Als zweites positives Ergebnis des jüngsten EU-Gipfels bezeichnete Gusenbauer die Festschreibung der sozialen Dimension. „Es war wichtig festzustellen, dass sich Europa weder zu einem Superstaat noch zu einem Supermarkt entwickelt.“ Es sei notwendig, das europäische Sozialmodell „dem Marktfetischismus ein Korrektiv gegenüber zu stellen, das den Menschen wieder in den Mittelpunkt unseres Handelns rückt“. Außerdem zeigte sich Gusenbauer „stolz“, dass der Klimaschutz als neues Politikfeld der EU erschlossen werden konnte.

Aufgabenmaterial:

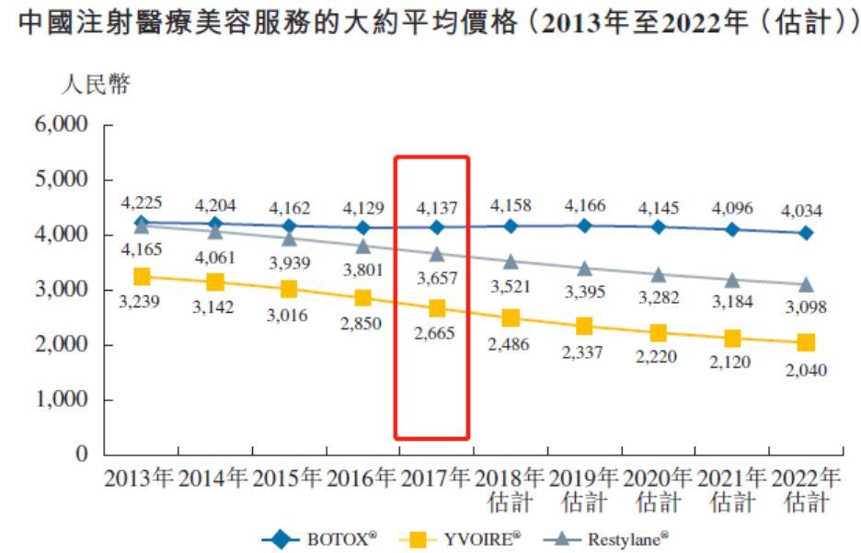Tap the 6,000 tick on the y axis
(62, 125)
* * *
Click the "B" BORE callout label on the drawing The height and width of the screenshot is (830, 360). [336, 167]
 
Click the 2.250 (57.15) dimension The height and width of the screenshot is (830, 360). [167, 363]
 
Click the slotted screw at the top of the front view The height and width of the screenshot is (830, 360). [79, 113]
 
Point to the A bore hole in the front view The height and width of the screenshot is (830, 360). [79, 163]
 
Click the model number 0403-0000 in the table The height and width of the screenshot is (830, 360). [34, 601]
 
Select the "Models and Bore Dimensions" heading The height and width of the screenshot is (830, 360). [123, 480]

Aufgabe 1:
Drucke aus dem Text zum EU-Gipfel den Abschnitt wortgetreu ab, der mit „Als zweites positives“ beginnt und bis „erschlossen werden konnte.“ reicht.
Aufgabe 2:
Gib aus den Einträgen die Zeilen unverändert aus, beginnend mit der Zeile mit „360). [336, 167]“ bis einschließlich der Zeile mit „Click the model“.
Text und Einträge sind voneinander getrenntes Material.

Musterlösung 1:
Als zweites positives Ergebnis des jüngsten EU-Gipfels bezeichnete Gusenbauer die Festschreibung der sozialen Dimension. „Es war wichtig festzustellen, dass sich Europa weder zu einem Superstaat noch zu einem Supermarkt entwickelt.“ Es sei notwendig, das europäische Sozialmodell „dem Marktfetischismus ein Korrektiv gegenüber zu stellen, das den Menschen wieder in den Mittelpunkt unseres Handelns rückt“. Außerdem zeigte sich Gusenbauer „stolz“, dass der Klimaschutz als neues Politikfeld der EU erschlossen werden konnte.

Musterlösung 2:
Click the "B" BORE callout label on the drawing The height and width of the screenshot is (830, 360). [336, 167]
 
Click the 2.250 (57.15) dimension The height and width of the screenshot is (830, 360). [167, 363]
 
Click the slotted screw at the top of the front view The height and width of the screenshot is (830, 360). [79, 113]
 
Point to the A bore hole in the front view The height and width of the screenshot is (830, 360). [79, 163]
 
Click the model number 0403-0000 in the table The height and width of the screenshot is (830, 360). [34, 601]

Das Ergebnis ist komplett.